- Opening Delimiter -

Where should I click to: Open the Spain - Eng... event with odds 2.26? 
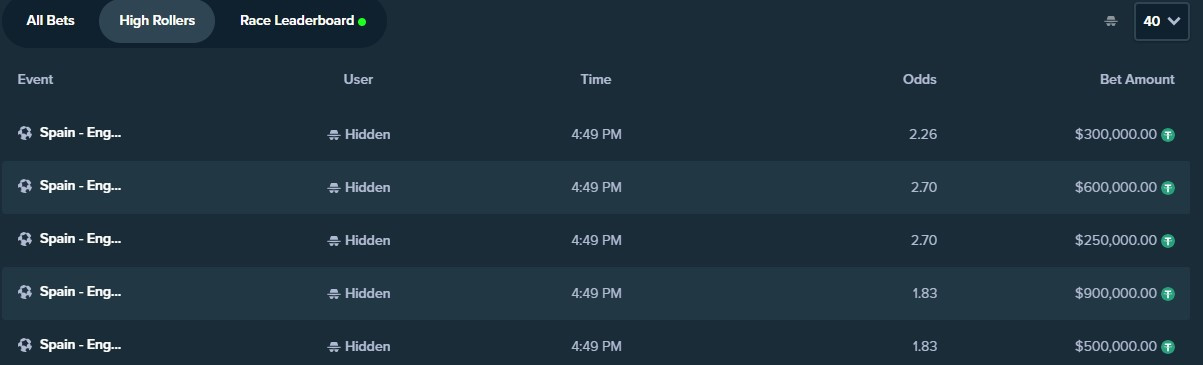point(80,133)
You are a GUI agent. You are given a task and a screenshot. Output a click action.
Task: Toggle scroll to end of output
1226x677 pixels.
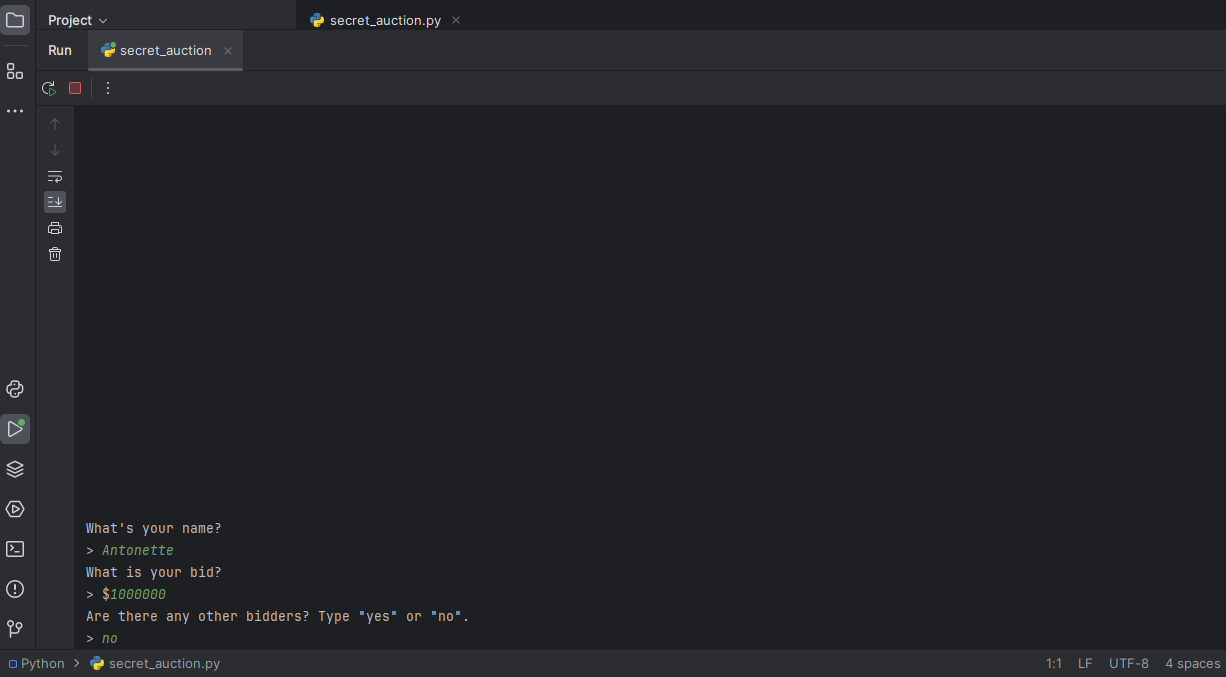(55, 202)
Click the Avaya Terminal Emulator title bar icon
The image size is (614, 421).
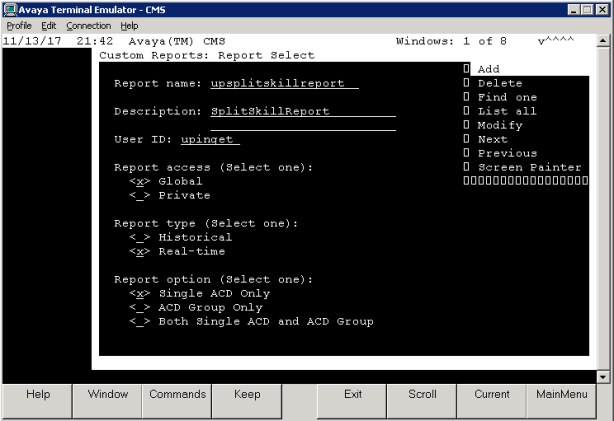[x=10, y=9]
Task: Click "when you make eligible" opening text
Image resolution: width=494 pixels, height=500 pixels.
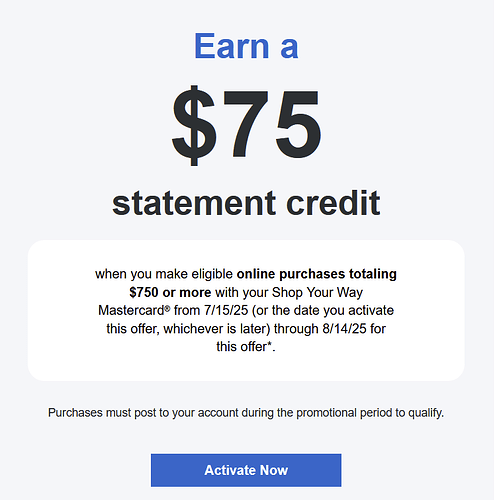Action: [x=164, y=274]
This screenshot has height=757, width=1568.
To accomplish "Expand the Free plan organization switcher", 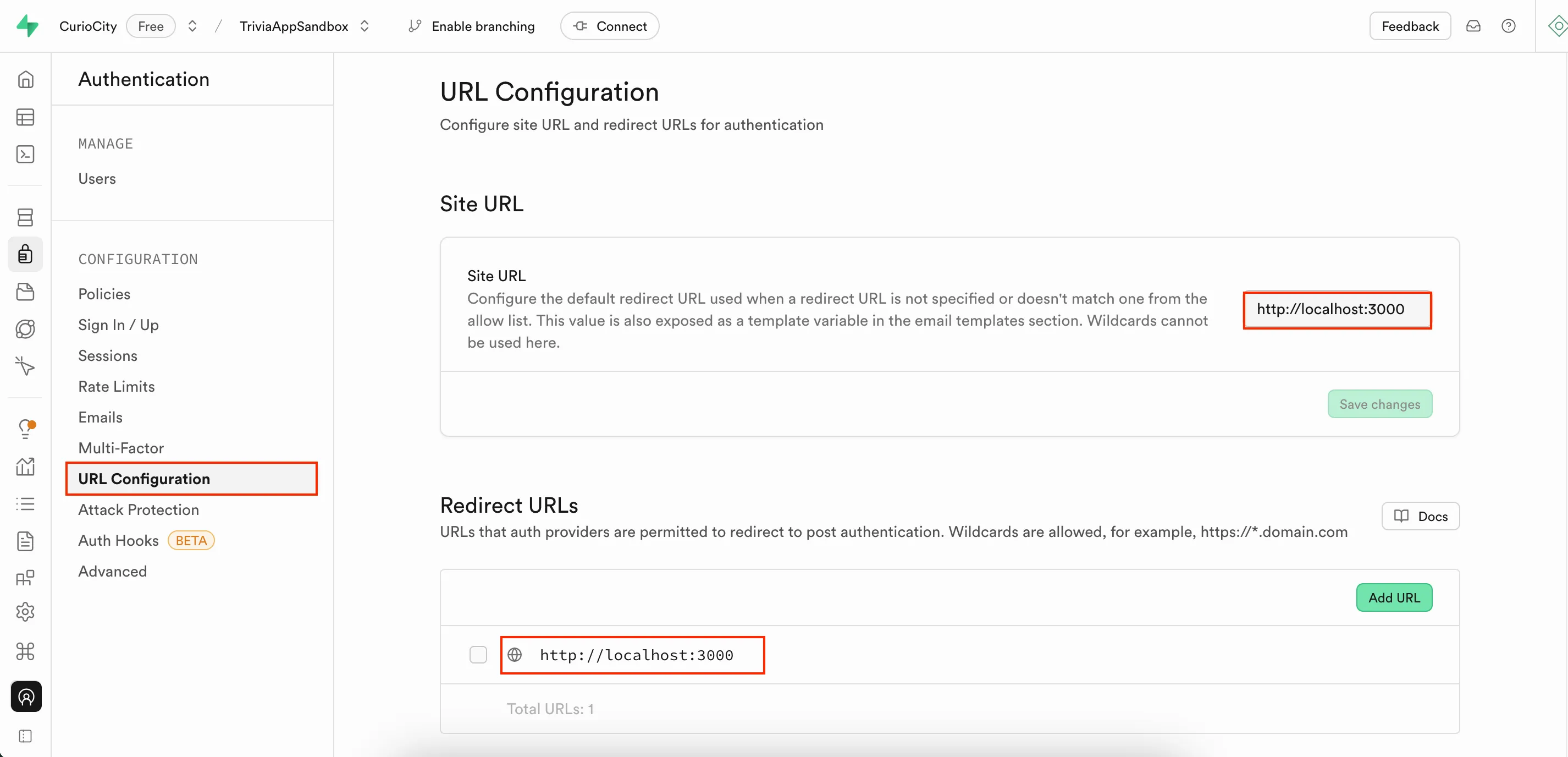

- Closing Delimiter -

Work out how many lines in the records above contain the word "screenshot". State only that number.

2